Problem requirements: Entries must be copied exactly, with nothing left out.

** Study material follows **

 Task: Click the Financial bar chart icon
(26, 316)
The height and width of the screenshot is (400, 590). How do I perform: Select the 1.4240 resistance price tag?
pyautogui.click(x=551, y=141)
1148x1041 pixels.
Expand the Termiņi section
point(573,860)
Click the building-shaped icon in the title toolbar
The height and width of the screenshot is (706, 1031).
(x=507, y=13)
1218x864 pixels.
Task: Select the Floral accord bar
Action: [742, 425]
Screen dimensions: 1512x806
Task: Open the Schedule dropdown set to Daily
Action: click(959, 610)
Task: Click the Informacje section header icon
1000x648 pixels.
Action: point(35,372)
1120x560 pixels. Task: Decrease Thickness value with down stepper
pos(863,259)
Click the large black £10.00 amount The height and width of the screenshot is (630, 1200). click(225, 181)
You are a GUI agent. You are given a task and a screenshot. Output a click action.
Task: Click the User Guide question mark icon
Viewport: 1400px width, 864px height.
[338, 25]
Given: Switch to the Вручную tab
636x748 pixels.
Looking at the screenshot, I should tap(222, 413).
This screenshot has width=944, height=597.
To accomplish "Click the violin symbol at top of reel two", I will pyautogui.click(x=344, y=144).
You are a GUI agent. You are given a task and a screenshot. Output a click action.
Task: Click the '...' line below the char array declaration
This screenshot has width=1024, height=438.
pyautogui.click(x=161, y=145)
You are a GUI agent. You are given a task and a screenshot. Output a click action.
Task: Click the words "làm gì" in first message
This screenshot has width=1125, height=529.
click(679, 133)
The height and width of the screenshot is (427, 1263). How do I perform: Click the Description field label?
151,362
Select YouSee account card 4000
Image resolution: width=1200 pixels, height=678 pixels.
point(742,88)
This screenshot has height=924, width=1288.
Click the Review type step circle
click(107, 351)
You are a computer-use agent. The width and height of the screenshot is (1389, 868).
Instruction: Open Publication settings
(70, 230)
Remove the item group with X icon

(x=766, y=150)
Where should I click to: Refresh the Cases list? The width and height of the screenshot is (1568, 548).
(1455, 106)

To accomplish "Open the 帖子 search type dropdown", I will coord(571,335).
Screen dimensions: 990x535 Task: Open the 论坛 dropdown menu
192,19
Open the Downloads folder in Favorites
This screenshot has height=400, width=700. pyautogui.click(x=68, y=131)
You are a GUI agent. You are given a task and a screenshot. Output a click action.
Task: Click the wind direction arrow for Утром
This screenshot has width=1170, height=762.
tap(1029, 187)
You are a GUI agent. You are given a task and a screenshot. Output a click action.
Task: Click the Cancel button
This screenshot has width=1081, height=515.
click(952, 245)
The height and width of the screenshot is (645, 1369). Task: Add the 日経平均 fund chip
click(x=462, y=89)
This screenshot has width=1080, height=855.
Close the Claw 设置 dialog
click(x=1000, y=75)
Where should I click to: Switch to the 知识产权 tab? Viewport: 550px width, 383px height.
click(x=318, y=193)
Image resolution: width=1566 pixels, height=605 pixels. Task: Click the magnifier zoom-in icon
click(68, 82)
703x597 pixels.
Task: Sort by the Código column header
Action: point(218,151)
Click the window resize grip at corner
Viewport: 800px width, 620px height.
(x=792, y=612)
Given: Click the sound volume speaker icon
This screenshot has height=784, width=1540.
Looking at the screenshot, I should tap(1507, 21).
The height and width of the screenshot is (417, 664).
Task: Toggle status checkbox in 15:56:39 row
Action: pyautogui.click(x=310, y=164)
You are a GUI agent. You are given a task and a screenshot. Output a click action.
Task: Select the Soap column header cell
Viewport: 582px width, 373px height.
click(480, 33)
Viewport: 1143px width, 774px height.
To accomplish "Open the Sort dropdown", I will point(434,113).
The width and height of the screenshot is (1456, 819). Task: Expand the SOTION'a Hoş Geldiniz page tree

** End of Study material **

Answer below:
 Task: Click the Financial bar chart icon
(26, 316)
The height and width of the screenshot is (400, 590). How do I perform: Select the 1.4240 resistance price tag?
pyautogui.click(x=551, y=141)
1148x1041 pixels.
Expand the Termiņi section
point(573,860)
Click the building-shaped icon in the title toolbar
The height and width of the screenshot is (706, 1031).
(x=507, y=13)
1218x864 pixels.
Task: Select the Floral accord bar
Action: [742, 425]
Screen dimensions: 1512x806
Task: Open the Schedule dropdown set to Daily
Action: click(959, 610)
Task: Click the Informacje section header icon
1000x648 pixels.
Action: point(35,372)
1120x560 pixels. Task: Decrease Thickness value with down stepper
pos(863,259)
Click the large black £10.00 amount The height and width of the screenshot is (630, 1200). click(225, 181)
You are a GUI agent. You are given a task and a screenshot. Output a click action.
Task: Click the User Guide question mark icon
Viewport: 1400px width, 864px height.
[338, 25]
Given: Switch to the Вручную tab
636x748 pixels.
Looking at the screenshot, I should tap(222, 413).
This screenshot has width=944, height=597.
To accomplish "Click the violin symbol at top of reel two", I will pyautogui.click(x=344, y=144).
You are a GUI agent. You are given a task and a screenshot. Output a click action.
Task: Click the '...' line below the char array declaration
This screenshot has width=1024, height=438.
pyautogui.click(x=161, y=145)
You are a GUI agent. You are given a task and a screenshot. Output a click action.
Task: Click the words "làm gì" in first message
This screenshot has width=1125, height=529.
click(679, 133)
The height and width of the screenshot is (427, 1263). How do I perform: Click the Description field label?
151,362
Select YouSee account card 4000
Image resolution: width=1200 pixels, height=678 pixels.
point(742,88)
This screenshot has height=924, width=1288.
Click the Review type step circle
click(107, 351)
You are a computer-use agent. The width and height of the screenshot is (1389, 868).
Instruction: Open Publication settings
(70, 230)
Remove the item group with X icon

(x=766, y=150)
Where should I click to: Refresh the Cases list? The width and height of the screenshot is (1568, 548).
(1455, 106)

To accomplish "Open the 帖子 search type dropdown", I will coord(571,335).
Screen dimensions: 990x535 Task: Open the 论坛 dropdown menu
192,19
Open the Downloads folder in Favorites
This screenshot has height=400, width=700. pyautogui.click(x=68, y=131)
You are a GUI agent. You are given a task and a screenshot. Output a click action.
Task: Click the wind direction arrow for Утром
This screenshot has width=1170, height=762.
tap(1029, 187)
You are a GUI agent. You are given a task and a screenshot. Output a click action.
Task: Click the Cancel button
This screenshot has width=1081, height=515.
click(952, 245)
The height and width of the screenshot is (645, 1369). Task: Add the 日経平均 fund chip
click(x=462, y=89)
This screenshot has width=1080, height=855.
Close the Claw 设置 dialog
click(x=1000, y=75)
Where should I click to: Switch to the 知识产权 tab? Viewport: 550px width, 383px height.
click(x=318, y=193)
Image resolution: width=1566 pixels, height=605 pixels. Task: Click the magnifier zoom-in icon
click(68, 82)
703x597 pixels.
Task: Sort by the Código column header
Action: point(218,151)
Click the window resize grip at corner
Viewport: 800px width, 620px height.
(x=792, y=612)
Given: Click the sound volume speaker icon
This screenshot has height=784, width=1540.
Looking at the screenshot, I should tap(1507, 21).
The height and width of the screenshot is (417, 664).
Task: Toggle status checkbox in 15:56:39 row
Action: pyautogui.click(x=310, y=164)
You are a GUI agent. You are given a task and a screenshot. Output a click action.
Task: Select the Soap column header cell
Viewport: 582px width, 373px height.
click(480, 33)
Viewport: 1143px width, 774px height.
To accomplish "Open the Sort dropdown", I will point(434,113).
The width and height of the screenshot is (1456, 819). Task: Expand the SOTION'a Hoş Geldiniz page tree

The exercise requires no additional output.